PROMPT:
For the material below, output exactly the span from the line with "2019年 (37, 1969)" to the line with "CA Notice at Collection (76, 2517)", including both, and nothing besides.

--- RECORDS SUPPLIED Enclosed Below ---

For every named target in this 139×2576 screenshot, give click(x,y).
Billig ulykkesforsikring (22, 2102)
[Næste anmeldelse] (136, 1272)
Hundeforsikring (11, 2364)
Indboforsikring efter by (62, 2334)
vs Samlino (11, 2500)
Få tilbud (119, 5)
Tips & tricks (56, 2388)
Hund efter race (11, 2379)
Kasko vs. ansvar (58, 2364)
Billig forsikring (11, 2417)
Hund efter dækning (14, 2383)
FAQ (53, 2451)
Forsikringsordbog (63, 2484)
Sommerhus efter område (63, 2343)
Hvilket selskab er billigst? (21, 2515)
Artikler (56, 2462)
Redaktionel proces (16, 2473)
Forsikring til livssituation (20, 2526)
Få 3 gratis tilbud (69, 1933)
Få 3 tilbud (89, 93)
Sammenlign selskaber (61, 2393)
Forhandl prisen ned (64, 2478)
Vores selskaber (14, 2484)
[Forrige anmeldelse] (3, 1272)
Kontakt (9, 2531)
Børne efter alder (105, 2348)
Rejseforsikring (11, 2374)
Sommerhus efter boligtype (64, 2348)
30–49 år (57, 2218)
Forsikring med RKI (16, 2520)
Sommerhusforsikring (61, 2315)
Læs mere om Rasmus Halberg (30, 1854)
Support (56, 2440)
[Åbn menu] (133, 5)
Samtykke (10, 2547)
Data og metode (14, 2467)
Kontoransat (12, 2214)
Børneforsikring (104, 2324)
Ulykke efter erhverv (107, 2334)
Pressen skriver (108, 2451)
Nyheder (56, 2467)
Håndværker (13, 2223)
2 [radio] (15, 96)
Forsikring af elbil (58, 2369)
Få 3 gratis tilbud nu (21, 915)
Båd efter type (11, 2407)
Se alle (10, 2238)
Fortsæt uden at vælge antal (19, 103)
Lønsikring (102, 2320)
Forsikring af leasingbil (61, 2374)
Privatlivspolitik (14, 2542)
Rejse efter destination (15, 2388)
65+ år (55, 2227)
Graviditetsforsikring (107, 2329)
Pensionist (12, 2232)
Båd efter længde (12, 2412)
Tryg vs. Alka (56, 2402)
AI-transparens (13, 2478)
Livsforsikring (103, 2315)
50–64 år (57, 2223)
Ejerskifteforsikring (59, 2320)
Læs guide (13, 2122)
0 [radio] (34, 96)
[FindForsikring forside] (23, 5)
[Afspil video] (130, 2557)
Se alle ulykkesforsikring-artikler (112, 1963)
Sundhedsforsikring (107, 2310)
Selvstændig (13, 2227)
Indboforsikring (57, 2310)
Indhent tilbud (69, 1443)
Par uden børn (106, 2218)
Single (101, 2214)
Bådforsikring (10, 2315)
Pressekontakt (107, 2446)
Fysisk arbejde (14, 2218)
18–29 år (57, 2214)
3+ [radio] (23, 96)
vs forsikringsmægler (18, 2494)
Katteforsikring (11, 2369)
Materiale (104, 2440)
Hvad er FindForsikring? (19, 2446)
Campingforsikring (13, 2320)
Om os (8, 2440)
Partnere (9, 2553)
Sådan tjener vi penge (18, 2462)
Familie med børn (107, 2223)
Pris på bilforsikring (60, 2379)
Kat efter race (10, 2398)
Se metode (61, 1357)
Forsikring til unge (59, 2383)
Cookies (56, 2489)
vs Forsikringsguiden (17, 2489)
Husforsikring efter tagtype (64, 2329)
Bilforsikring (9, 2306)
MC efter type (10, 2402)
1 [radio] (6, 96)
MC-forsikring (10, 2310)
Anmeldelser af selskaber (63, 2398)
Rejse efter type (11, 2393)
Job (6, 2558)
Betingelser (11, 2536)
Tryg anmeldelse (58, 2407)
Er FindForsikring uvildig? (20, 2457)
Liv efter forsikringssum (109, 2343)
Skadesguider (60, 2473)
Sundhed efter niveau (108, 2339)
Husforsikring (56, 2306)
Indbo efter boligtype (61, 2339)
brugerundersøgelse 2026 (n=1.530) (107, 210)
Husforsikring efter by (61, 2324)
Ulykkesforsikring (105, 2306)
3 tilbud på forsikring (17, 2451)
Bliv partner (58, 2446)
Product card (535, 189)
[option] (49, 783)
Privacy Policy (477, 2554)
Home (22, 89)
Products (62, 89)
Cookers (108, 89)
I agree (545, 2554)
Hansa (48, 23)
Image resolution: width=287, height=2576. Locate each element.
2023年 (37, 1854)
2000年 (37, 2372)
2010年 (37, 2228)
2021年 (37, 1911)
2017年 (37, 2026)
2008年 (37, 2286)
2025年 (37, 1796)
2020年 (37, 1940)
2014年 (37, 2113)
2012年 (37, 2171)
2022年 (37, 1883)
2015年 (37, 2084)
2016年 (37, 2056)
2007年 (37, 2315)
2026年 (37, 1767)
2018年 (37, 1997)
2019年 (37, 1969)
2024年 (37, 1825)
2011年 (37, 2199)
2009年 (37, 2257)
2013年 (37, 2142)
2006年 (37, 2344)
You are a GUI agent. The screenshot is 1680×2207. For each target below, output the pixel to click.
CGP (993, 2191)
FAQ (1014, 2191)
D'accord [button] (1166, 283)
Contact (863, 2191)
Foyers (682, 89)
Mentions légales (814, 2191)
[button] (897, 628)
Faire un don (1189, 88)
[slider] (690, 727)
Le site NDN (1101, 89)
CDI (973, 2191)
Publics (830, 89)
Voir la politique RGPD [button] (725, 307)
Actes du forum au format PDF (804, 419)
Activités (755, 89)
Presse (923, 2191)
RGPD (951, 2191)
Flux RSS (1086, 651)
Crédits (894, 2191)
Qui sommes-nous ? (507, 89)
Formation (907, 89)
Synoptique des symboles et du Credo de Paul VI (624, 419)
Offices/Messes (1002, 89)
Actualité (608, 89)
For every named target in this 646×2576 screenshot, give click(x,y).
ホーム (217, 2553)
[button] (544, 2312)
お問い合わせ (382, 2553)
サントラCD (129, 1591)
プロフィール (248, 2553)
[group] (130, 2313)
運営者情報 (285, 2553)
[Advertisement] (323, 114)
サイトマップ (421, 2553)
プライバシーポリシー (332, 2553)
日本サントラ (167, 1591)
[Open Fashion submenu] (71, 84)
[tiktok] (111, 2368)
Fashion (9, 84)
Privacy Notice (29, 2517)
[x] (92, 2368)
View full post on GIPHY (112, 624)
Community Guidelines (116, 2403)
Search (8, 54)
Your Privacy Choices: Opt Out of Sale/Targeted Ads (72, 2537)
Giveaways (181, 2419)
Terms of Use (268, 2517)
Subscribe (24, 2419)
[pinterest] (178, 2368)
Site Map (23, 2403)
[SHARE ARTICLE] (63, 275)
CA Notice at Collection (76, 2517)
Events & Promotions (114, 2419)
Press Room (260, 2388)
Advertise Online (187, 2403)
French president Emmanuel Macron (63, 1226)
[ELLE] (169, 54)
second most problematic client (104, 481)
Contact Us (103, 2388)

--- End of Enclosed RECORDS SUPPLIED ---

WORKED SOLUTION:
2019年 (37, 1969)
2024年 (37, 1825)
2011年 (37, 2199)
2009年 (37, 2257)
2013年 (37, 2142)
2006年 (37, 2344)
You are a GUI agent. The screenshot is 1680×2207. For each target below, output the pixel to click.
CGP (993, 2191)
FAQ (1014, 2191)
D'accord [button] (1166, 283)
Contact (863, 2191)
Foyers (682, 89)
Mentions légales (814, 2191)
[button] (897, 628)
Faire un don (1189, 88)
[slider] (690, 727)
Le site NDN (1101, 89)
CDI (973, 2191)
Publics (830, 89)
Voir la politique RGPD [button] (725, 307)
Actes du forum au format PDF (804, 419)
Activités (755, 89)
Presse (923, 2191)
RGPD (951, 2191)
Flux RSS (1086, 651)
Crédits (894, 2191)
Qui sommes-nous ? (507, 89)
Formation (907, 89)
Synoptique des symboles et du Credo de Paul VI (624, 419)
Offices/Messes (1002, 89)
Actualité (608, 89)
For every named target in this 646×2576 screenshot, give click(x,y).
ホーム (217, 2553)
[button] (544, 2312)
お問い合わせ (382, 2553)
サントラCD (129, 1591)
プロフィール (248, 2553)
[group] (130, 2313)
運営者情報 (285, 2553)
[Advertisement] (323, 114)
サイトマップ (421, 2553)
プライバシーポリシー (332, 2553)
日本サントラ (167, 1591)
[Open Fashion submenu] (71, 84)
[tiktok] (111, 2368)
Fashion (9, 84)
Privacy Notice (29, 2517)
[x] (92, 2368)
View full post on GIPHY (112, 624)
Community Guidelines (116, 2403)
Search (8, 54)
Your Privacy Choices: Opt Out of Sale/Targeted Ads (72, 2537)
Giveaways (181, 2419)
Terms of Use (268, 2517)
Subscribe (24, 2419)
[pinterest] (178, 2368)
Site Map (23, 2403)
[SHARE ARTICLE] (63, 275)
CA Notice at Collection (76, 2517)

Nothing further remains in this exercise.